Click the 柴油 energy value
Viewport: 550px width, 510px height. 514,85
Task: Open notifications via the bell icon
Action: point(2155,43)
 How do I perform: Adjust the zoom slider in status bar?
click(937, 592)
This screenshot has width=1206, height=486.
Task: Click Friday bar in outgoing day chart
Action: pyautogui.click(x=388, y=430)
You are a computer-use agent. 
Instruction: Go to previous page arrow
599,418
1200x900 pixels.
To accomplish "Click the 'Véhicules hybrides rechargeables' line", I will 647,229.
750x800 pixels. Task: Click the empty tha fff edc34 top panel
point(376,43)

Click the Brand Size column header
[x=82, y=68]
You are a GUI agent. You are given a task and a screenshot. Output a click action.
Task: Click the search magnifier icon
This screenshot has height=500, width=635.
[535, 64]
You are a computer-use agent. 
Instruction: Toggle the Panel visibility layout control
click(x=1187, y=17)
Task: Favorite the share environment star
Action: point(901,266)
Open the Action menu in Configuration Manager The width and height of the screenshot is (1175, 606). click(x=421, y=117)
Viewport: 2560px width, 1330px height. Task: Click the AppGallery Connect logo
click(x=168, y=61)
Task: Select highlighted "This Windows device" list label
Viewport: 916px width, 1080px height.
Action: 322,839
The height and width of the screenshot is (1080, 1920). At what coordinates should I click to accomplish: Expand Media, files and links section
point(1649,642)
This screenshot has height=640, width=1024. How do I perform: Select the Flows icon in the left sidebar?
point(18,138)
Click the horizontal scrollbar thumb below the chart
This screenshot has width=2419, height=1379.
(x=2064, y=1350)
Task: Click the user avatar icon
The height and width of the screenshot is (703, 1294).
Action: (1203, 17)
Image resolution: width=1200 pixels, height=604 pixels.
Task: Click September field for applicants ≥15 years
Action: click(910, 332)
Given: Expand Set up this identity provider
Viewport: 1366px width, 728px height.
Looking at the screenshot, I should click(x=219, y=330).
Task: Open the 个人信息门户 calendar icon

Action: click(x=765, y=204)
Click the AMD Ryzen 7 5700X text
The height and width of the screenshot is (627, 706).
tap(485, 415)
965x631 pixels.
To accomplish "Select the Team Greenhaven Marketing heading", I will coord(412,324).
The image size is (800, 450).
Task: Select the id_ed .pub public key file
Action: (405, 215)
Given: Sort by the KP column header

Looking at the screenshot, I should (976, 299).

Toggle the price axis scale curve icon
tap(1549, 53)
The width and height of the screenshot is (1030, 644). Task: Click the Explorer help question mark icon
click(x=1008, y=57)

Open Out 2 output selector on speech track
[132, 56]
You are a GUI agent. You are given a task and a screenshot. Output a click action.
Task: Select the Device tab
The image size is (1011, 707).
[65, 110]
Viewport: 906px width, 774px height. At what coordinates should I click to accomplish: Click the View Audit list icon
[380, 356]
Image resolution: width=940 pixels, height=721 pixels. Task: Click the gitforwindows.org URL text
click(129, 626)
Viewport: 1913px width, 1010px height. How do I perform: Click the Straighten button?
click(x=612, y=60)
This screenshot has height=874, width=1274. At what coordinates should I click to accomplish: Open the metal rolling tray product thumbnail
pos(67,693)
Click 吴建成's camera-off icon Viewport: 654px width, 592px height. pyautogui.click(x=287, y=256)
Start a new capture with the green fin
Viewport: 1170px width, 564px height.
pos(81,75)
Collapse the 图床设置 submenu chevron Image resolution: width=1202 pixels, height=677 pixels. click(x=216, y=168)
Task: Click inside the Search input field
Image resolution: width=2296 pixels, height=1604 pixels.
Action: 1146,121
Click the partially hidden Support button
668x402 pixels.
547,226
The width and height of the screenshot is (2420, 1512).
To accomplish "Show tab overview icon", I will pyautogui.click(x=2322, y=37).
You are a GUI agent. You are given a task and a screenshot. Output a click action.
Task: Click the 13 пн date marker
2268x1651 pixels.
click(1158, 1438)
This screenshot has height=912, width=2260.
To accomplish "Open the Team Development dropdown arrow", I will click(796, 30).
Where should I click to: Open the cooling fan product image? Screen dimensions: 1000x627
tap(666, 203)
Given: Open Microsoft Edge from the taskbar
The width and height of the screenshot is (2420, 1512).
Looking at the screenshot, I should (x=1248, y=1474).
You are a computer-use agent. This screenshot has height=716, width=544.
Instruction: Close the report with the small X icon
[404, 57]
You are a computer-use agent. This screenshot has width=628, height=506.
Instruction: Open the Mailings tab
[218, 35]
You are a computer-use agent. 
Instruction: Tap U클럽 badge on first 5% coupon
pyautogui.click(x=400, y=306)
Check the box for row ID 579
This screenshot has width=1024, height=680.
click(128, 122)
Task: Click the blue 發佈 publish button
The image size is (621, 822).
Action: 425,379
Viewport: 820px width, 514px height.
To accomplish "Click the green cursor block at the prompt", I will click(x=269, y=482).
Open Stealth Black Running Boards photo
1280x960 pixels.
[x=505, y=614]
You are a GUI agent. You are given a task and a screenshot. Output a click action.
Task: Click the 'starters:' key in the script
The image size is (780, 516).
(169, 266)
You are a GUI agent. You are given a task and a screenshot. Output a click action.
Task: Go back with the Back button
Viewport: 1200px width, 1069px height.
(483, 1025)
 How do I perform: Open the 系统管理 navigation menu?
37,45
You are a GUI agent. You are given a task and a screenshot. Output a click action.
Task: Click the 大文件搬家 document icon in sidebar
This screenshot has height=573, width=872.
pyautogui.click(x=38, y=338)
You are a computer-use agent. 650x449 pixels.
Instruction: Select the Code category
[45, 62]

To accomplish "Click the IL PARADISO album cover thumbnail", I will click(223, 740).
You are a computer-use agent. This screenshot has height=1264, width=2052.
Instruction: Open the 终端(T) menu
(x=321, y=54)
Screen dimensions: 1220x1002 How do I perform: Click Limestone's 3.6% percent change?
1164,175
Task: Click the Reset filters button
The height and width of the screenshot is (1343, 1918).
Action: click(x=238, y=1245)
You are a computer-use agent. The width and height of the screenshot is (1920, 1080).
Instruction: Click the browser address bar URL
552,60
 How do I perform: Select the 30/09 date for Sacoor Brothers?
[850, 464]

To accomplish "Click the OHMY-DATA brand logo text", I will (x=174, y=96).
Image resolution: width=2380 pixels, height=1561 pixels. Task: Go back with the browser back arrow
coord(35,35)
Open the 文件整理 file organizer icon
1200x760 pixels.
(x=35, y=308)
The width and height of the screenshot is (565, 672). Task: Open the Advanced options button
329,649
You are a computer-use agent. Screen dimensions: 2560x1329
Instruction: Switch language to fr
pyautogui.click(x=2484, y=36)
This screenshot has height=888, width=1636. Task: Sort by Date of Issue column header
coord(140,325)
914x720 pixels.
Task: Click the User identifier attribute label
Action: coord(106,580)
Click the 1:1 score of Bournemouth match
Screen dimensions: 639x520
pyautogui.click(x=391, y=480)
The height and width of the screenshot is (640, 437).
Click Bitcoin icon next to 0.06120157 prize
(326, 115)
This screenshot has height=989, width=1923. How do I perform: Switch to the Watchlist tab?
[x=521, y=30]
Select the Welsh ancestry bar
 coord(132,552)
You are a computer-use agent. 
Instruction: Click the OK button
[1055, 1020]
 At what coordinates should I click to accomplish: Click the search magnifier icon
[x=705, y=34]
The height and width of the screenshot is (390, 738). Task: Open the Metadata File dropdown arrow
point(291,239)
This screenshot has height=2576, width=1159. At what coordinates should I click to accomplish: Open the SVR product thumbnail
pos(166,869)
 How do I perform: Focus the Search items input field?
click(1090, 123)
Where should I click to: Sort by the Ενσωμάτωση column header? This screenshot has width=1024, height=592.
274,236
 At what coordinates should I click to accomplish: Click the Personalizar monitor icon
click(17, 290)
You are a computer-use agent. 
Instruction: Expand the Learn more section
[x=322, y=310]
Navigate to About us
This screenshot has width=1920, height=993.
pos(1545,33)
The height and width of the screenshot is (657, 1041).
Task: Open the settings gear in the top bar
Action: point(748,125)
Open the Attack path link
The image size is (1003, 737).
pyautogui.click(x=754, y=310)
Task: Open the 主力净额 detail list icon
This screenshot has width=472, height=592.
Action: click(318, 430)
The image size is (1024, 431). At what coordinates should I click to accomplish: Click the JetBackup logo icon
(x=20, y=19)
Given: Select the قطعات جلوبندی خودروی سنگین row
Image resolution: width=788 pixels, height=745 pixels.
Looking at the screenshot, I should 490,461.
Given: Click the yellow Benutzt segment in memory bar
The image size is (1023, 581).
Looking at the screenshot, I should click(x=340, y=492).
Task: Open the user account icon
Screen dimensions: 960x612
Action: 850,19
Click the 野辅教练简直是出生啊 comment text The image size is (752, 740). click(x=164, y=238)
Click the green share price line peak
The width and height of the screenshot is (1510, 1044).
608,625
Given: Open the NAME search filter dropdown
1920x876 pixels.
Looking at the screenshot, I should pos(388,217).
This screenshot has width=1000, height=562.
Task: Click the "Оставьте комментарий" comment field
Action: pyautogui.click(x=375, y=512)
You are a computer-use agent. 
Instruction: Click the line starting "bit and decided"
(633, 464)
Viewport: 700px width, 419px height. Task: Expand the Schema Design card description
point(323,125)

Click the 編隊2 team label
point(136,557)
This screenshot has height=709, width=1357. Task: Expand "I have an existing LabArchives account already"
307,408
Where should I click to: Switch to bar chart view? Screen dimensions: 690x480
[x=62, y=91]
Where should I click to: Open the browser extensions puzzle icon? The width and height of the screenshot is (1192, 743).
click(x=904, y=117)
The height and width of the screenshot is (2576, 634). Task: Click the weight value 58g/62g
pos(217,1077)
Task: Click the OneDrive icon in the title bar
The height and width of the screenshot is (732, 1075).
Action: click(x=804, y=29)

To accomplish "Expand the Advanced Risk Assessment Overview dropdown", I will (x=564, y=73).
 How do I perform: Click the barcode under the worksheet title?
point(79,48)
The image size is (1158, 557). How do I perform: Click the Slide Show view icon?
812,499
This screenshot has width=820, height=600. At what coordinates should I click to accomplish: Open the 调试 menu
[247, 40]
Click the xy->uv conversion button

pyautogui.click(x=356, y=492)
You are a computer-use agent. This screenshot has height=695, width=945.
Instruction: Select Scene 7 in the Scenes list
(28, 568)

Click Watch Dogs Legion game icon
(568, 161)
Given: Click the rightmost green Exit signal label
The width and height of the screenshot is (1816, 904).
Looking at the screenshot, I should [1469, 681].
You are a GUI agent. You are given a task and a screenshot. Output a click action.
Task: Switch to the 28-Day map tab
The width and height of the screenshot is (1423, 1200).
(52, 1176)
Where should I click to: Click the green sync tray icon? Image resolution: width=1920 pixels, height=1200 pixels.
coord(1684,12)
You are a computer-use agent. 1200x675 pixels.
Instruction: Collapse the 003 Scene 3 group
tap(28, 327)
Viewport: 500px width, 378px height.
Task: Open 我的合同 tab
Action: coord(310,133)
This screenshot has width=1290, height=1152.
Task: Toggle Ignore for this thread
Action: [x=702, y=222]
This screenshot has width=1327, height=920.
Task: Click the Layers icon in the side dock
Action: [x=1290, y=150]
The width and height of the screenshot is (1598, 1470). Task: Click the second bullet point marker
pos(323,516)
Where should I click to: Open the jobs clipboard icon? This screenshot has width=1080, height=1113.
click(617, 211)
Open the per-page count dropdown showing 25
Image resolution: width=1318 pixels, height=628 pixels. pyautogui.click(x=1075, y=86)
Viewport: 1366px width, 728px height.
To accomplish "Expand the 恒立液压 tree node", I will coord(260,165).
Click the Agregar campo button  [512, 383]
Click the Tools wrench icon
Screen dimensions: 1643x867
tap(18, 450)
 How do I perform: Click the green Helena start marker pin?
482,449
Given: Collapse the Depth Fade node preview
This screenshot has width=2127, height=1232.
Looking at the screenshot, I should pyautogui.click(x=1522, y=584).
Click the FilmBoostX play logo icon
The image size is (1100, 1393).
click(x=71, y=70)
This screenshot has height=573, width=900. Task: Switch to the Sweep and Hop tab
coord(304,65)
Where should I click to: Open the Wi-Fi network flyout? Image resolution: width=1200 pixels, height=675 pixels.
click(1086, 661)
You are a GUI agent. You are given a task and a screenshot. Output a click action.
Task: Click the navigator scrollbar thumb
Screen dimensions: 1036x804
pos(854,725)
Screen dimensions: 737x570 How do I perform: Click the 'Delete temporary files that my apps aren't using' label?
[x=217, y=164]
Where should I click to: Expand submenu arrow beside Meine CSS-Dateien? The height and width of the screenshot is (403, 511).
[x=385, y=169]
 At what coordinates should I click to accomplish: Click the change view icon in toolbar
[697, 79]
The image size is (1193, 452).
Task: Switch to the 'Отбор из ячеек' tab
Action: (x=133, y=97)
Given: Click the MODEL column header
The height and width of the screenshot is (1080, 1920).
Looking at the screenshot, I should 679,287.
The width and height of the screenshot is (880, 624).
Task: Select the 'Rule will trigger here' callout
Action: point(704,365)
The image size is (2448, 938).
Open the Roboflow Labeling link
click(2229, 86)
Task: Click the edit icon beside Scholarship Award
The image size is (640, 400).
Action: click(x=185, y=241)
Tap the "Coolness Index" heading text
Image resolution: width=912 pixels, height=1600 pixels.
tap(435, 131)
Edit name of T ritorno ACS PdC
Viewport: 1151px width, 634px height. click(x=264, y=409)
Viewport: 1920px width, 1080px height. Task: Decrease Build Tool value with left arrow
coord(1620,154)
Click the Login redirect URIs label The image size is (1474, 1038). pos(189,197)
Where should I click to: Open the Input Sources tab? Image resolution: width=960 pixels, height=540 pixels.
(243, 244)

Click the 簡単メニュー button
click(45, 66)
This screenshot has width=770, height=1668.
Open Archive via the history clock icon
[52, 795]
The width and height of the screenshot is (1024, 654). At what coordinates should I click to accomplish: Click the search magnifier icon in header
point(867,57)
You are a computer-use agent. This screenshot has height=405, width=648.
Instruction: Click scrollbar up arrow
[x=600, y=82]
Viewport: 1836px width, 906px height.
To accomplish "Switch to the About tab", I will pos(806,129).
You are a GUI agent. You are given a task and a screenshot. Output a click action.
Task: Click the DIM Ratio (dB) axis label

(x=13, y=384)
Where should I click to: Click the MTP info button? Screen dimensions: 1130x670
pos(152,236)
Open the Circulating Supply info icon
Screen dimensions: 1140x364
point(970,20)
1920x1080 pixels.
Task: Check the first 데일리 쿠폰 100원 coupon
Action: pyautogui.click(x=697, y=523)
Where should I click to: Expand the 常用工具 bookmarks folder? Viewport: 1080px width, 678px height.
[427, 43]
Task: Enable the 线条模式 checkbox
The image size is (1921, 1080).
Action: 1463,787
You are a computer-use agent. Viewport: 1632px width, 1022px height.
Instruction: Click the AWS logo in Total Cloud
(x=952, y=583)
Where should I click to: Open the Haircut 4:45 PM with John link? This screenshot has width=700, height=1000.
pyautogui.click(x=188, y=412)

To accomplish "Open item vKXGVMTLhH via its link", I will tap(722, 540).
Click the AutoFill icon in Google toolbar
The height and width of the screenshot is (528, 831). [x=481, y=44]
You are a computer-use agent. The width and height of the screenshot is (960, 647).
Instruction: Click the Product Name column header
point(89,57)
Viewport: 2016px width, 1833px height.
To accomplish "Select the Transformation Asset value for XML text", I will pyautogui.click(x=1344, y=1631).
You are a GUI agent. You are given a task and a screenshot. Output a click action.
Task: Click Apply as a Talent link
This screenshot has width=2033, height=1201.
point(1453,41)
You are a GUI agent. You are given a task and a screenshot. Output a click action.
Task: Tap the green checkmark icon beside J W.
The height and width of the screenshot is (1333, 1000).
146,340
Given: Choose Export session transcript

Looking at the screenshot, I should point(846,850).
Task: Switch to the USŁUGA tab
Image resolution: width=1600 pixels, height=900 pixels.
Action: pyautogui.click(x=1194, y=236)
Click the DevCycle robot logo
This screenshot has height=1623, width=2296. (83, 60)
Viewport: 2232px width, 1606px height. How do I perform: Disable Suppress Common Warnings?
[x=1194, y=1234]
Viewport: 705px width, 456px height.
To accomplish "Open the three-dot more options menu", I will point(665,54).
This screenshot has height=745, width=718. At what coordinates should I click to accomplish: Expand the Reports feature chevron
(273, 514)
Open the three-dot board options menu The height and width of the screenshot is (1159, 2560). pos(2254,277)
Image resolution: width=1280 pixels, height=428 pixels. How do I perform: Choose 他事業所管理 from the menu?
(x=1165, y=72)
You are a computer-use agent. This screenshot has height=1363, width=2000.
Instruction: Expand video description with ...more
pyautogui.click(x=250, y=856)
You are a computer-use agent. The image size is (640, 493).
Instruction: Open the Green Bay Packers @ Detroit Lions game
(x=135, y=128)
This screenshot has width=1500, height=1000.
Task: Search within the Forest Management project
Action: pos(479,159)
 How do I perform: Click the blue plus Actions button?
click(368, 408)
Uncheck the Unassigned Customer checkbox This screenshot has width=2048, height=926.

Instruction: Starting at the top of the listing and stopping after the line that contains "[x=82, y=68]", rewrite those lines with "Brand Size" changed to "Product Size". Leave everything else in them as it is.

Result:
Click the 柴油 energy value
Viewport: 550px width, 510px height. 514,85
Task: Open notifications via the bell icon
Action: point(2155,43)
 How do I perform: Adjust the zoom slider in status bar?
click(937, 592)
This screenshot has width=1206, height=486.
Task: Click Friday bar in outgoing day chart
Action: pyautogui.click(x=388, y=430)
You are a computer-use agent. 
Instruction: Go to previous page arrow
599,418
1200x900 pixels.
To accomplish "Click the 'Véhicules hybrides rechargeables' line", I will 647,229.
750x800 pixels. Task: Click the empty tha fff edc34 top panel
point(376,43)

Click the Product Size column header
[x=82, y=68]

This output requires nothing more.